§ **GIVEN DATA**:
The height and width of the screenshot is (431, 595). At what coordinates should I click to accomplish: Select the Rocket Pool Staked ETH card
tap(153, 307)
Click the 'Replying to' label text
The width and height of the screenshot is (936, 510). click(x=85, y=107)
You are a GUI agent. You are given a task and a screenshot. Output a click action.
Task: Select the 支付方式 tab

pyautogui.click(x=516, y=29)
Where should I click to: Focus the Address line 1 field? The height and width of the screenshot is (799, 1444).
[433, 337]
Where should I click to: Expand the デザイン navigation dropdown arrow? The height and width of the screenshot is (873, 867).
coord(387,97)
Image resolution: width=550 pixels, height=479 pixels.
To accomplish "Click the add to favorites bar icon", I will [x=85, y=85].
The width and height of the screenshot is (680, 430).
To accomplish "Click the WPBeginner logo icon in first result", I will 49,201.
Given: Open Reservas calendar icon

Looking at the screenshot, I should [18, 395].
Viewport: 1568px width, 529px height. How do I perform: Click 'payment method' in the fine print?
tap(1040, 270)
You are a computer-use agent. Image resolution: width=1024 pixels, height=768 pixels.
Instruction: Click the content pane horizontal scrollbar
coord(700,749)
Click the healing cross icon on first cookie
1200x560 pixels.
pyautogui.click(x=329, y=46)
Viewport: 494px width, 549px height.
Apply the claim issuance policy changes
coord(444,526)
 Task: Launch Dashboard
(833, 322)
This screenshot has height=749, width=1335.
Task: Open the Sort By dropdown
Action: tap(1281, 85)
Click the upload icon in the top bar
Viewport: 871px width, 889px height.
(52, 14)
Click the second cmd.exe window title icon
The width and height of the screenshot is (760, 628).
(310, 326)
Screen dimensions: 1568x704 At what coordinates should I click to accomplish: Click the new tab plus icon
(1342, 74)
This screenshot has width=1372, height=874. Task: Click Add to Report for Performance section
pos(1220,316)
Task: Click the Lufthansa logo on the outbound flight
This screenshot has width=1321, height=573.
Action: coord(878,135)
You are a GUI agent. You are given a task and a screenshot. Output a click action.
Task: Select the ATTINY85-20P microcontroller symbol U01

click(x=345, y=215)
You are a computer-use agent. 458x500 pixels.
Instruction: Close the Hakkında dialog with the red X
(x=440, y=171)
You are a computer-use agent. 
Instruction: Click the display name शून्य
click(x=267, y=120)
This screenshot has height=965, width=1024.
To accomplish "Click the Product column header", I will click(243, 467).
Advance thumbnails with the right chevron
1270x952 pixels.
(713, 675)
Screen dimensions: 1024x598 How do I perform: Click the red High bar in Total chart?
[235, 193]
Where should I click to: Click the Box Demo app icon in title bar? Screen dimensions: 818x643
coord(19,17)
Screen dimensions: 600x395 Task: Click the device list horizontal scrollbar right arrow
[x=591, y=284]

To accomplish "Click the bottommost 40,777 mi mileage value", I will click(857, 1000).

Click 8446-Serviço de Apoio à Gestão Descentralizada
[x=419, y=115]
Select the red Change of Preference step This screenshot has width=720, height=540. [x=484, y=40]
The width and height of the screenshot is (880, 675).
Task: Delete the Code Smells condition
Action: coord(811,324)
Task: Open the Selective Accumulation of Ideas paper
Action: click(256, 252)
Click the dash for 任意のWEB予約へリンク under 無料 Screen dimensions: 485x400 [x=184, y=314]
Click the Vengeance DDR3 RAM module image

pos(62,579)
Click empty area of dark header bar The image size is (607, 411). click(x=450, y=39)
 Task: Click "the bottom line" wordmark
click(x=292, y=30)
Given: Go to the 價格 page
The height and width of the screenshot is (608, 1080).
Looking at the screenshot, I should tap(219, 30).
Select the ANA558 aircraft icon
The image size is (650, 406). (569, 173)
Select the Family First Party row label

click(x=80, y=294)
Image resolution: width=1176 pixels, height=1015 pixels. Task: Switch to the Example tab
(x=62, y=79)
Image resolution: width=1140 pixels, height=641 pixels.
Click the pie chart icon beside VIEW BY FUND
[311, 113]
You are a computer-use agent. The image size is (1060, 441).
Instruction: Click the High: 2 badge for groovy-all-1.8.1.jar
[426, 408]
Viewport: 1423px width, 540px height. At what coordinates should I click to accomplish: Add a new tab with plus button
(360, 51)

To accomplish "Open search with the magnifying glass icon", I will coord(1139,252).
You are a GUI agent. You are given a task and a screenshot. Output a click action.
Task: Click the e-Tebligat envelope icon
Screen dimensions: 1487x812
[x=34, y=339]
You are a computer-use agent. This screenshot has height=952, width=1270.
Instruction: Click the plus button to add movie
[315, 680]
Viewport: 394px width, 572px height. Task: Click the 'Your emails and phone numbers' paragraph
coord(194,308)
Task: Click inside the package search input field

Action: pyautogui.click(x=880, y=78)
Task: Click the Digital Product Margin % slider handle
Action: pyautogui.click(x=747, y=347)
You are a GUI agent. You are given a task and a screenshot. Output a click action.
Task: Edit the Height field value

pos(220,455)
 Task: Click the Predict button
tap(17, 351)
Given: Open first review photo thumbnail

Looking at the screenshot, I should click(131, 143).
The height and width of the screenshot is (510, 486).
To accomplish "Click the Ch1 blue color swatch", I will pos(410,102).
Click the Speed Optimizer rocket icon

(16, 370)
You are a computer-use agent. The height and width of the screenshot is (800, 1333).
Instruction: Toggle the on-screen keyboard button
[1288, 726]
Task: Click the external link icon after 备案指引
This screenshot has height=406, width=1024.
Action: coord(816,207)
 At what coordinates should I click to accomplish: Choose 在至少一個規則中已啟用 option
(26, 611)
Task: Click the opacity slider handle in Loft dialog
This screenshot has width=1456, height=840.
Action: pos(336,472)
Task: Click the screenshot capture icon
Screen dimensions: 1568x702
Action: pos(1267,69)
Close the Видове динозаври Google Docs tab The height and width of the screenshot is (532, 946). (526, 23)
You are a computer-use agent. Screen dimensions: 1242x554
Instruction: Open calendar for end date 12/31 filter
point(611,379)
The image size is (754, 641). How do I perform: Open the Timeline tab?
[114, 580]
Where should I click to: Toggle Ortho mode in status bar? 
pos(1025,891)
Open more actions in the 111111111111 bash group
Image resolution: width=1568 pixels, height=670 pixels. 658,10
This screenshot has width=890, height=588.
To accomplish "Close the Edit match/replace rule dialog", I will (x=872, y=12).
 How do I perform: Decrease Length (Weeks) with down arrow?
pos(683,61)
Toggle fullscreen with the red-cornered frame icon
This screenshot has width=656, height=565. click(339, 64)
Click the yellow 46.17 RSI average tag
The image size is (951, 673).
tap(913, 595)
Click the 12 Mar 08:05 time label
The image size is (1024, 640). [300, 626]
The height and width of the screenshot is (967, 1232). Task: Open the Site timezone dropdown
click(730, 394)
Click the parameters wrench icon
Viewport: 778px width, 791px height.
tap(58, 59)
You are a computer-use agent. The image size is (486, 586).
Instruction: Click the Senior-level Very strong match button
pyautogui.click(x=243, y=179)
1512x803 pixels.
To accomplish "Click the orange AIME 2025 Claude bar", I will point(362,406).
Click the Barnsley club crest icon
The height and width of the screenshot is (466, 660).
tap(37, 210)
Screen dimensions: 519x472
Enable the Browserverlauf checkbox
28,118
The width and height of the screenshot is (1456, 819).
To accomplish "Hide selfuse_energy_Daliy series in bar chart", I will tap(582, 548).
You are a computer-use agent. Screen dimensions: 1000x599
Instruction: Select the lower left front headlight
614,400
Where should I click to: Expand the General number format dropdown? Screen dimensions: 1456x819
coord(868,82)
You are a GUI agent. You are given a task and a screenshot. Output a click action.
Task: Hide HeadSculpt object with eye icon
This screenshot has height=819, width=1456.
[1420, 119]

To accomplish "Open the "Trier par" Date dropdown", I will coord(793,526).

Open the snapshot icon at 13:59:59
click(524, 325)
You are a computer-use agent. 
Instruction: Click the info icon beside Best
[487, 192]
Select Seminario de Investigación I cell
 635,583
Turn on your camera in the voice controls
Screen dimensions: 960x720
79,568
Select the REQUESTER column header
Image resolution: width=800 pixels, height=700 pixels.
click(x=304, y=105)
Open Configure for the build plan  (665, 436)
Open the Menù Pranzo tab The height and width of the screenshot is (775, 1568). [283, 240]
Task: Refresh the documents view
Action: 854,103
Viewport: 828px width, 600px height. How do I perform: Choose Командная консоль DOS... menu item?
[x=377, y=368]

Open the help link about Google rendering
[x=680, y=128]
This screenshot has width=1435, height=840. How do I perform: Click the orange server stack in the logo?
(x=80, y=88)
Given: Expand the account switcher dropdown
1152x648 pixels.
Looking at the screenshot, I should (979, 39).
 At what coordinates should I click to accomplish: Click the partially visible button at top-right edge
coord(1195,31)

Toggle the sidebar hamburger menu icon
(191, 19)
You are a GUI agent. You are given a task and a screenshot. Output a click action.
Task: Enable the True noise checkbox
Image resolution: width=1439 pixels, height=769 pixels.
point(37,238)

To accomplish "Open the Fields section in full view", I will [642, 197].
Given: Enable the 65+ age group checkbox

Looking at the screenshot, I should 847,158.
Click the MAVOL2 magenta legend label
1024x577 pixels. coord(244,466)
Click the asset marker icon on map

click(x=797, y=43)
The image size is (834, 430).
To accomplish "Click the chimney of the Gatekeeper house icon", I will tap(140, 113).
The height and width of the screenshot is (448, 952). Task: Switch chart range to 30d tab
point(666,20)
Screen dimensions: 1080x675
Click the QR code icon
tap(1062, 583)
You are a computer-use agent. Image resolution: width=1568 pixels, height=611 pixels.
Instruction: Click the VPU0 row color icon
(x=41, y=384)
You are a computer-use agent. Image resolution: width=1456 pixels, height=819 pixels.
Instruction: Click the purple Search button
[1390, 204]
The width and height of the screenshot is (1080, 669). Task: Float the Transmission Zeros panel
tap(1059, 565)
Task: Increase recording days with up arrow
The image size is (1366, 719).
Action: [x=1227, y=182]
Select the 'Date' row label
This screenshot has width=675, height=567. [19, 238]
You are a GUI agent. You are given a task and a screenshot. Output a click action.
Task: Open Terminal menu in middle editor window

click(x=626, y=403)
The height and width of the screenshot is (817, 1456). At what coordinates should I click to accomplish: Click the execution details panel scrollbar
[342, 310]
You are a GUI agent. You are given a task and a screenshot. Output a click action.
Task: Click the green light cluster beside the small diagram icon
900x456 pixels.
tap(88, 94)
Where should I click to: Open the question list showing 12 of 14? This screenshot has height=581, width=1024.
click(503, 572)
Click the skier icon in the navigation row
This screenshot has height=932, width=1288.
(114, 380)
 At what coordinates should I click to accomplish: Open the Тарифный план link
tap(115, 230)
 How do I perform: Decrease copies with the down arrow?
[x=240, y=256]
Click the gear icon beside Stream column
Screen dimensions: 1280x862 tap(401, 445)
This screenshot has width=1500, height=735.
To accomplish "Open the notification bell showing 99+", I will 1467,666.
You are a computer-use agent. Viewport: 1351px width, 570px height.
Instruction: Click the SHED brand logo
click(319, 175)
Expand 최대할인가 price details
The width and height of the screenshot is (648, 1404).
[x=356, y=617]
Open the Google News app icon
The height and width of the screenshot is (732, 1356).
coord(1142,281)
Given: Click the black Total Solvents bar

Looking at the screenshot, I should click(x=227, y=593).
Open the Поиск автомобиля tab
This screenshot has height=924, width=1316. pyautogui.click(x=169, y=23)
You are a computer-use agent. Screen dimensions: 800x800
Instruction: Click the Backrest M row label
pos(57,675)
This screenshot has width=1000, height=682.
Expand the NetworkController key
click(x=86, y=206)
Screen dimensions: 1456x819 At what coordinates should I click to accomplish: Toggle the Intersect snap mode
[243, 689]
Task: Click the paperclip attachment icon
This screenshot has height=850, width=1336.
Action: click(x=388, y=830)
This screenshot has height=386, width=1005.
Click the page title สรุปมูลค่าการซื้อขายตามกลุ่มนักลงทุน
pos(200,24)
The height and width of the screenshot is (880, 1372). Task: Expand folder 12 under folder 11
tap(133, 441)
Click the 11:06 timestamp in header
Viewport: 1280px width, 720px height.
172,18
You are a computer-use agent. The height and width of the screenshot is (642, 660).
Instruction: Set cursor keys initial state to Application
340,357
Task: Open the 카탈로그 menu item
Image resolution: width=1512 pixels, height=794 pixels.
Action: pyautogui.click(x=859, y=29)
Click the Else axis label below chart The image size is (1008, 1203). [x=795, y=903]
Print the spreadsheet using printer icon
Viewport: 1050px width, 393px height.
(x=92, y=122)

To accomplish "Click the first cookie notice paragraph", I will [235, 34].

§ **TASK STATEMENT**: Arrange the listing, everything from the line containing "Viewport: 1568px width, 529px" down to the line containing "(x=440, y=171)", as a Markdown table with columns Row and Line. Number each line in the Row column and skip blank lines.

§ **COMPLETED EXERCISE**:
| Row | Line |
|---|---|
| 1 | Viewport: 1568px width, 529px height. How do I perform: Click 'payment method' in the fine print? |
| 2 | tap(1040, 270) |
| 3 | You are a computer-use agent. Image resolution: width=1024 pixels, height=768 pixels. |
| 4 | Instruction: Click the content pane horizontal scrollbar |
| 5 | coord(700,749) |
| 6 | Click the healing cross icon on first cookie |
| 7 | 1200x560 pixels. |
| 8 | pyautogui.click(x=329, y=46) |
| 9 | Viewport: 494px width, 549px height. |
| 10 | Apply the claim issuance policy changes |
| 11 | coord(444,526) |
| 12 |  Task: Launch Dashboard |
| 13 | (833, 322) |
| 14 | This screenshot has height=749, width=1335. |
| 15 | Task: Open the Sort By dropdown |
| 16 | Action: tap(1281, 85) |
| 17 | Click the upload icon in the top bar |
| 18 | Viewport: 871px width, 889px height. |
| 19 | (52, 14) |
| 20 | Click the second cmd.exe window title icon |
| 21 | The width and height of the screenshot is (760, 628). |
| 22 | (310, 326) |
| 23 | Screen dimensions: 1568x704 At what coordinates should I click to accomplish: Click the new tab plus icon |
| 24 | (1342, 74) |
| 25 | This screenshot has width=1372, height=874. Task: Click Add to Report for Performance section |
| 26 | pos(1220,316) |
| 27 | Task: Click the Lufthansa logo on the outbound flight |
| 28 | This screenshot has width=1321, height=573. |
| 29 | Action: coord(878,135) |
| 30 | You are a GUI agent. You are given a task and a screenshot. Output a click action. |
| 31 | Task: Select the ATTINY85-20P microcontroller symbol U01 |
| 32 | click(x=345, y=215) |
| 33 | You are a computer-use agent. 458x500 pixels. |
| 34 | Instruction: Close the Hakkında dialog with the red X |
| 35 | (x=440, y=171) |